:: Dataset
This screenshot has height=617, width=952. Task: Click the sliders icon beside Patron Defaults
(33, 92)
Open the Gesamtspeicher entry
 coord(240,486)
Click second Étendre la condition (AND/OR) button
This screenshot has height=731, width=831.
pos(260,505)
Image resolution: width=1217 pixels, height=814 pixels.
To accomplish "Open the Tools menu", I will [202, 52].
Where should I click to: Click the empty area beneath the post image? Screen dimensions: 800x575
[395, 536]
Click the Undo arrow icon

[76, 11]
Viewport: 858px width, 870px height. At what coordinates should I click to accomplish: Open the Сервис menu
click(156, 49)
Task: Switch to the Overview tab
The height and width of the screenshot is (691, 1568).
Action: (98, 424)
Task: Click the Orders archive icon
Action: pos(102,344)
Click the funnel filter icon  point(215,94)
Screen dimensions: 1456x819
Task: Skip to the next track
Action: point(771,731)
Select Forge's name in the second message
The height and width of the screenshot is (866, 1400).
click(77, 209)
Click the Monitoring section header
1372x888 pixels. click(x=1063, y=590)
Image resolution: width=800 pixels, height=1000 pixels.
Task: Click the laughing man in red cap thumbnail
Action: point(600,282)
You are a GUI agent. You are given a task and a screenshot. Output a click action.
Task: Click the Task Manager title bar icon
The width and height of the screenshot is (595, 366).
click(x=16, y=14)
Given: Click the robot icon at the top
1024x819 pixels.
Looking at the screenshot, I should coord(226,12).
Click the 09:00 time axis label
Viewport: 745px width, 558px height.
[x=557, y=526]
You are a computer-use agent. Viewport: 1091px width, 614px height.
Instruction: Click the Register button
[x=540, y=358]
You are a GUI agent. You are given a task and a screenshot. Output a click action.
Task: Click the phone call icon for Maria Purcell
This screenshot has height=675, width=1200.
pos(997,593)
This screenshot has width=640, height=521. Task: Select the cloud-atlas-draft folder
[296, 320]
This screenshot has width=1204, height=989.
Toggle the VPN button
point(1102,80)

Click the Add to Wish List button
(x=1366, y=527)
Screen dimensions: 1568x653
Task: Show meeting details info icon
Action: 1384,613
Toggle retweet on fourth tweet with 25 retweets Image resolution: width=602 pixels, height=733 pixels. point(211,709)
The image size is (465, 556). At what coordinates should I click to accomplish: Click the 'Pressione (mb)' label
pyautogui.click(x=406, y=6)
::::
# Your goal
Print the line that contains "This screenshot has width=640, height=521." and each line after it up to the end of the listing, exactly as written.

# Exercise response
This screenshot has width=640, height=521. Task: Select the cloud-atlas-draft folder
[296, 320]
This screenshot has width=1204, height=989.
Toggle the VPN button
point(1102,80)

Click the Add to Wish List button
(x=1366, y=527)
Screen dimensions: 1568x653
Task: Show meeting details info icon
Action: 1384,613
Toggle retweet on fourth tweet with 25 retweets Image resolution: width=602 pixels, height=733 pixels. point(211,709)
The image size is (465, 556). At what coordinates should I click to accomplish: Click the 'Pressione (mb)' label
pyautogui.click(x=406, y=6)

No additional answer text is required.